Find every line in the records that holds the string "Travel". Copy each one.

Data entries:
Segment Open
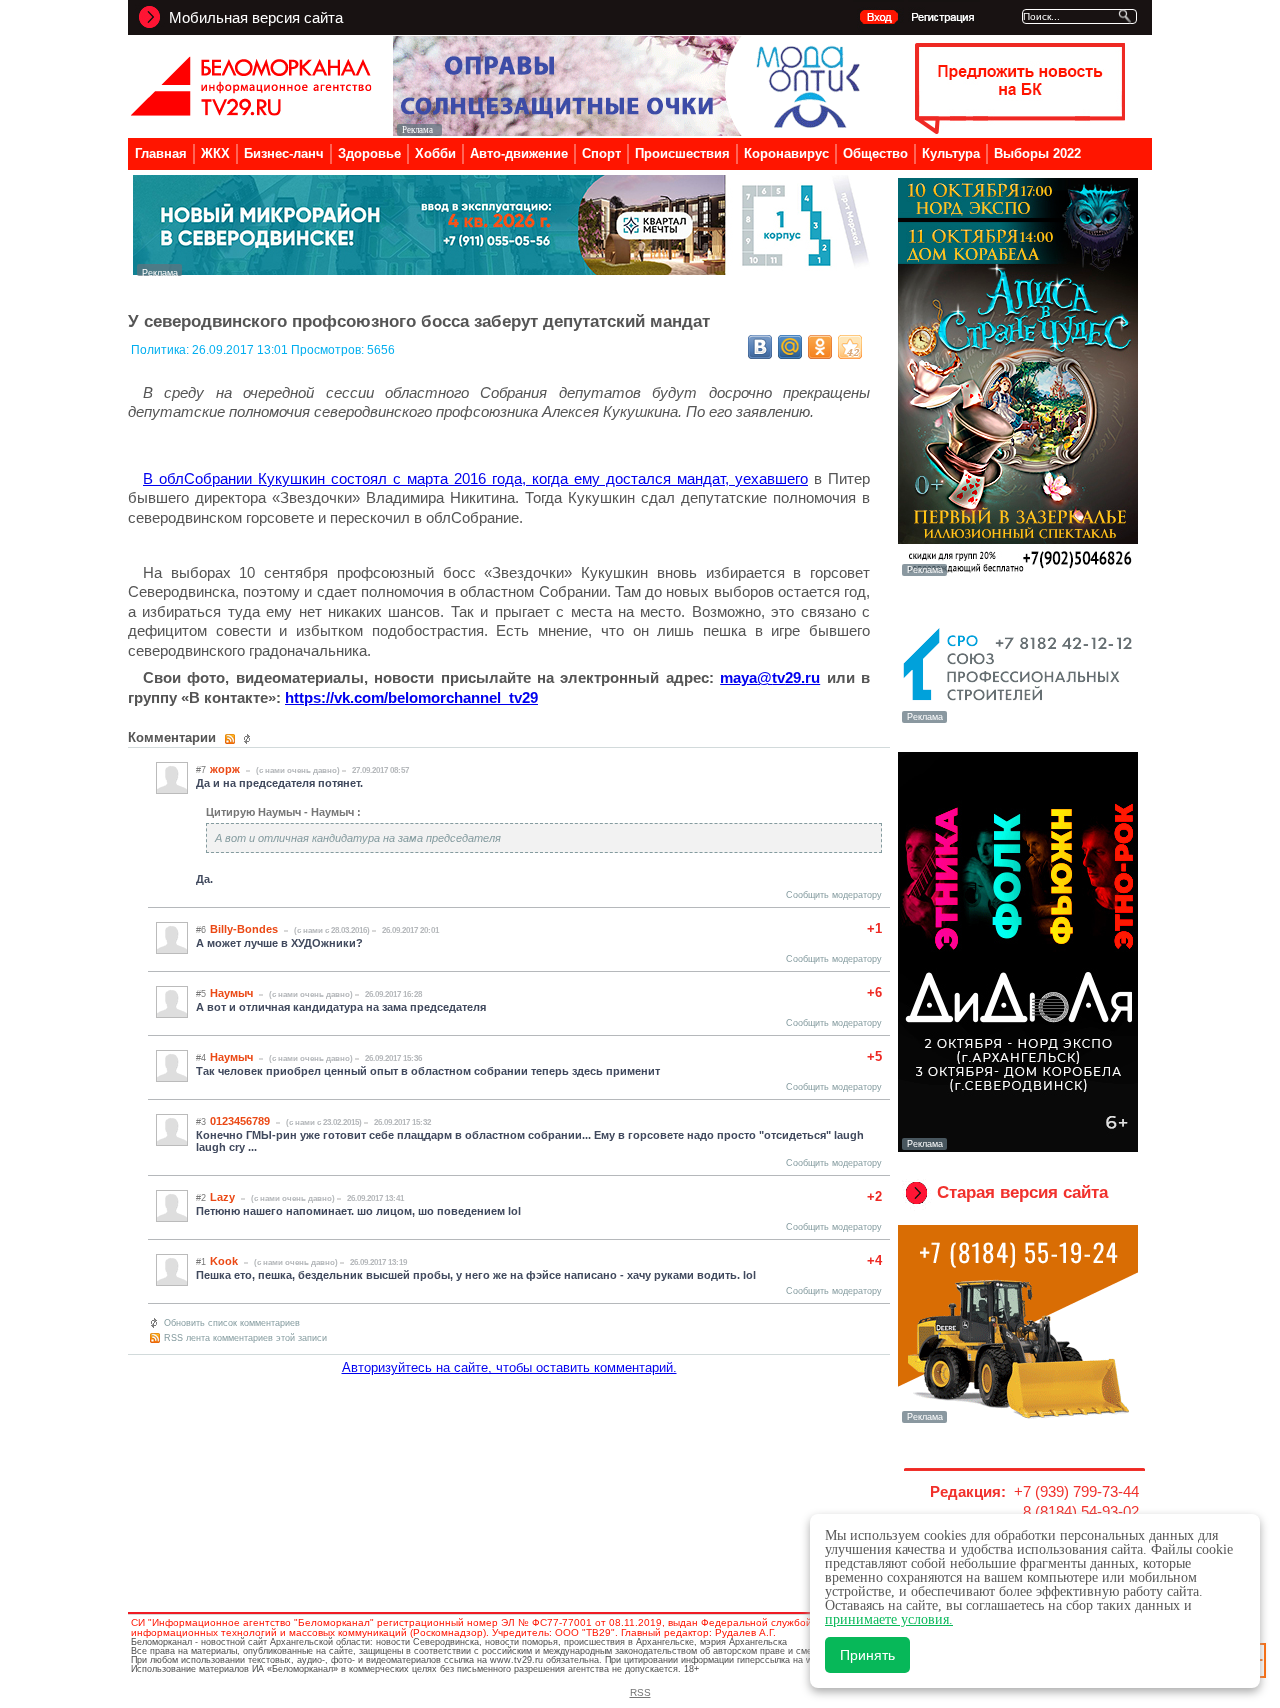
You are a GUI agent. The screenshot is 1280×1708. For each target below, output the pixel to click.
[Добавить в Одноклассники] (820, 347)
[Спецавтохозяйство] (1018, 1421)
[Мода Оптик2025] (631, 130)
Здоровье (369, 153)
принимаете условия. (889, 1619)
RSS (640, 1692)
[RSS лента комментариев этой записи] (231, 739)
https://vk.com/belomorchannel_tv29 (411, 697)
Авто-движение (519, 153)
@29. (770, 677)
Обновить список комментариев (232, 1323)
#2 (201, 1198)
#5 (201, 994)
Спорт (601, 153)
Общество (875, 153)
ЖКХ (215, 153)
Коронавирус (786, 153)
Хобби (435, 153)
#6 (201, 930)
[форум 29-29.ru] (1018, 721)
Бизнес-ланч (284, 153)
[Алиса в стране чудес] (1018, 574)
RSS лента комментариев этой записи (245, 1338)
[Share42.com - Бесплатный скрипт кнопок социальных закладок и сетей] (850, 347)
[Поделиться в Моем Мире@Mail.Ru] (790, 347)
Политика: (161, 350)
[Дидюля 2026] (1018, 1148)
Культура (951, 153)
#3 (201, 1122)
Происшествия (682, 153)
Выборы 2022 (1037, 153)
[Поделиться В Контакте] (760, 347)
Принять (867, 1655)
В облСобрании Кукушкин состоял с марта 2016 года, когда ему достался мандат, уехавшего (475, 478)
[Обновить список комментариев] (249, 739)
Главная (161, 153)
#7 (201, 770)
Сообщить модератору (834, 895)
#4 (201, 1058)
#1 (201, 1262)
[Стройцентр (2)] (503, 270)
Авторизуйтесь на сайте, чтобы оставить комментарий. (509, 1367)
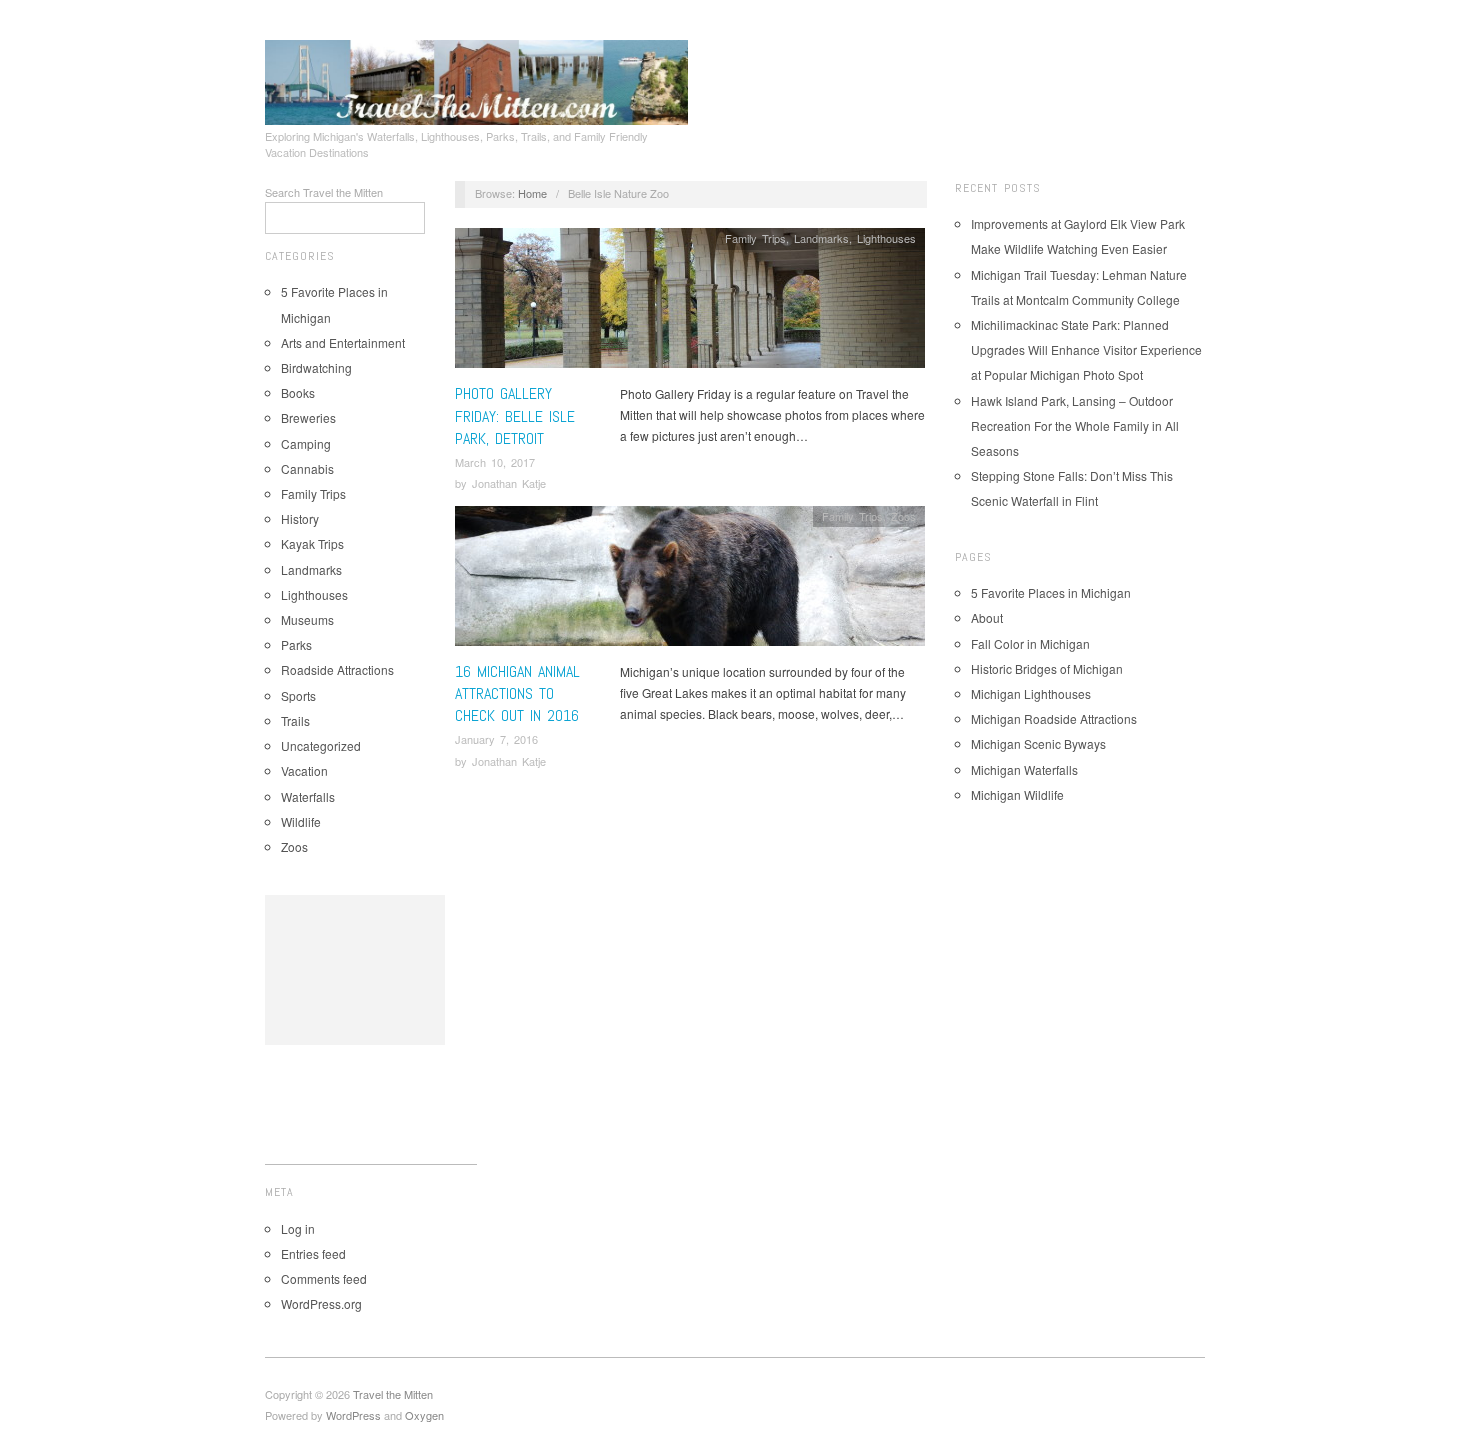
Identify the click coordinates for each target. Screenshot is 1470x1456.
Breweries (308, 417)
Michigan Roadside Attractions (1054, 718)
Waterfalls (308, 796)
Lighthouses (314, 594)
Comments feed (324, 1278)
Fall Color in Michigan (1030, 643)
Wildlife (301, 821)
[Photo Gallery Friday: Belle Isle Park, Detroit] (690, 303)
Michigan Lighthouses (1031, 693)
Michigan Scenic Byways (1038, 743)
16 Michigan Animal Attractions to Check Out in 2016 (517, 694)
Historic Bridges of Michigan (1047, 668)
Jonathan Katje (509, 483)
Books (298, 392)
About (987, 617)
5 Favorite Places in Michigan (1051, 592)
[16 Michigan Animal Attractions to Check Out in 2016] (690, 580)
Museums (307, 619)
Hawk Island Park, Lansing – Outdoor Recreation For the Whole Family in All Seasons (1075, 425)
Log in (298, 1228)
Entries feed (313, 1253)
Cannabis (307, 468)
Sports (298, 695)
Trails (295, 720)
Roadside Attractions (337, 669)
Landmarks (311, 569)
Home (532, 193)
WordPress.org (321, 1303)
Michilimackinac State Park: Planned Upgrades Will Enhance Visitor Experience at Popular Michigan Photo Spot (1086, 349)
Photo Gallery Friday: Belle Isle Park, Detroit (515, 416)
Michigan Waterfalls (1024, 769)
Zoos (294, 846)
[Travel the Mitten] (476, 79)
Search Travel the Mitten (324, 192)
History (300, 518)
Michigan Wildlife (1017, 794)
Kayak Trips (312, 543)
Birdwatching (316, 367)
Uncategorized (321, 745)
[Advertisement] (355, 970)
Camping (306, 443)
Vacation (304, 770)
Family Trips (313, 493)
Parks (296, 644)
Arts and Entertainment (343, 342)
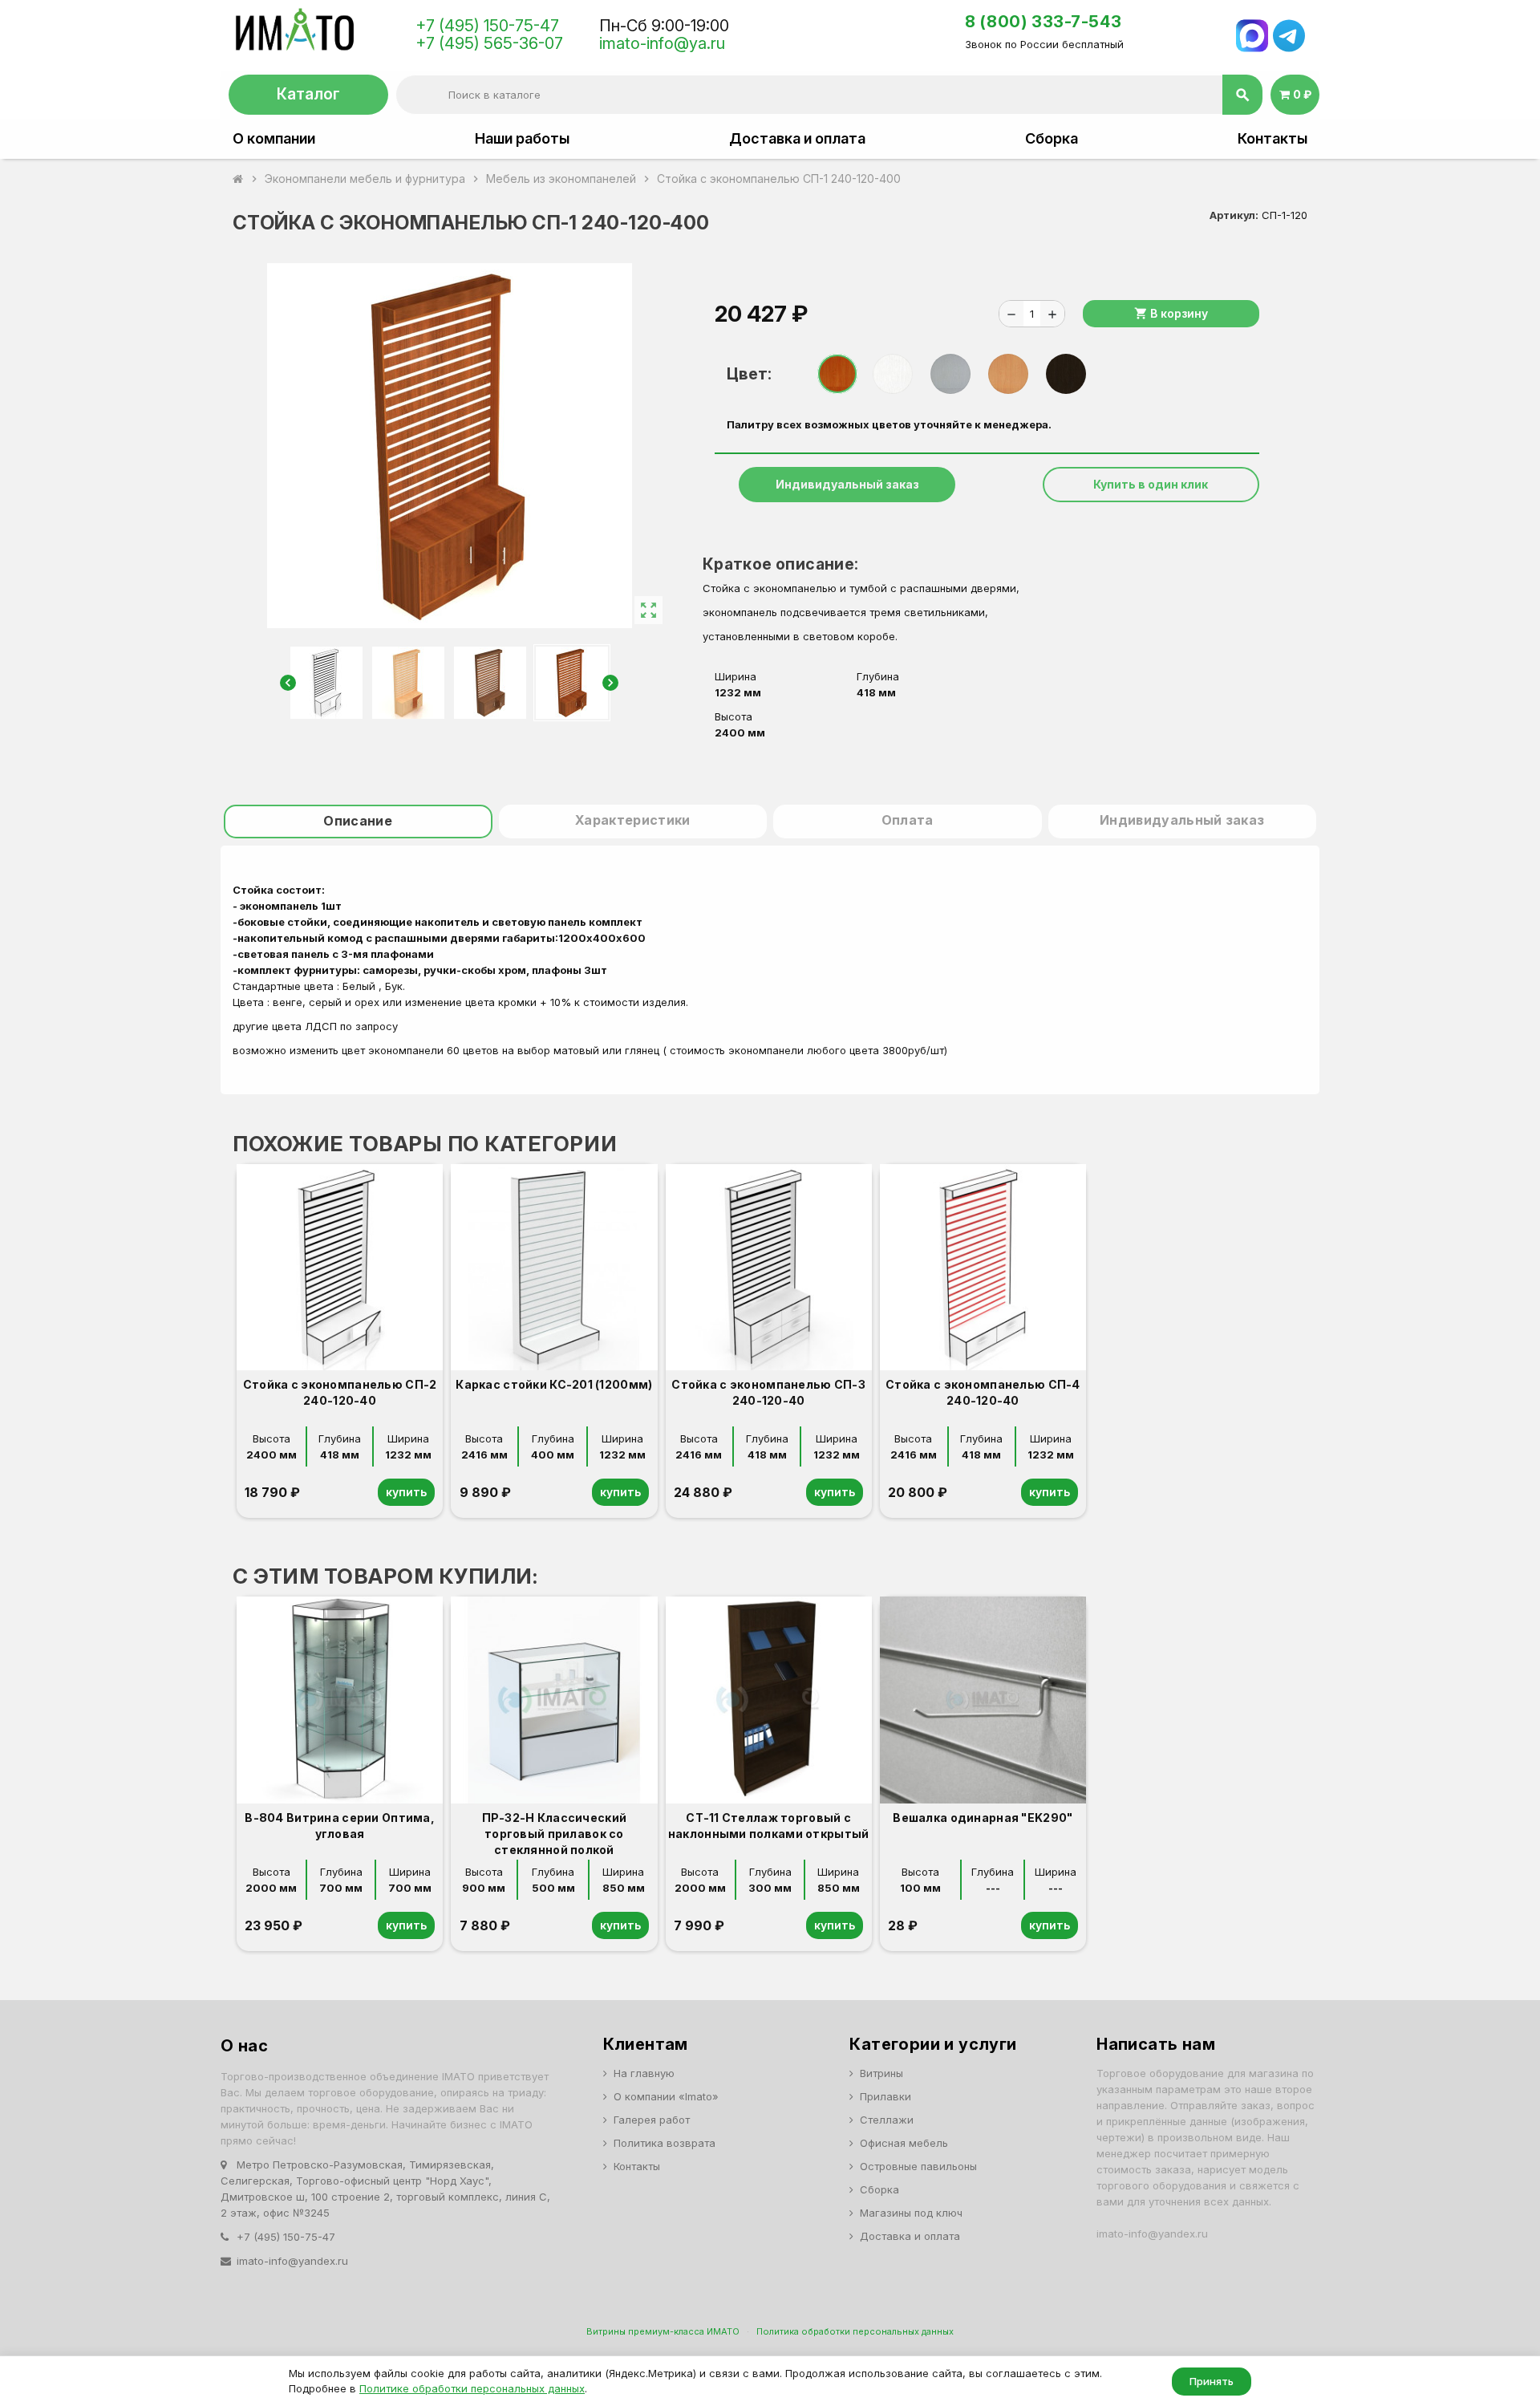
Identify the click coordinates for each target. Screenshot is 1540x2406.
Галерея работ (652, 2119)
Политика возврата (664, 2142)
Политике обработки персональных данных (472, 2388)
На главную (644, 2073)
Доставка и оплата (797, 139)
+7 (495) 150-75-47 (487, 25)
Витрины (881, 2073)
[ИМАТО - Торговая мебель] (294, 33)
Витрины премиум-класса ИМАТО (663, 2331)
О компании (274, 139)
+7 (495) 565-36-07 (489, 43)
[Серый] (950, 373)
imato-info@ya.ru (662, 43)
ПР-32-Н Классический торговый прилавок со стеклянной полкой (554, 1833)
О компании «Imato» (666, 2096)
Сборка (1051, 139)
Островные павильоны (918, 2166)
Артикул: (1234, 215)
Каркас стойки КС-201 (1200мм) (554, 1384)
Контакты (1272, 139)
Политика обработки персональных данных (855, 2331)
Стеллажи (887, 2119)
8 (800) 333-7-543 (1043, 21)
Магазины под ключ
Segment Closed
ANSWER TO THE PROBLEM:
[Travel the Mitten] (476, 79)
Search Travel the Mitten (324, 192)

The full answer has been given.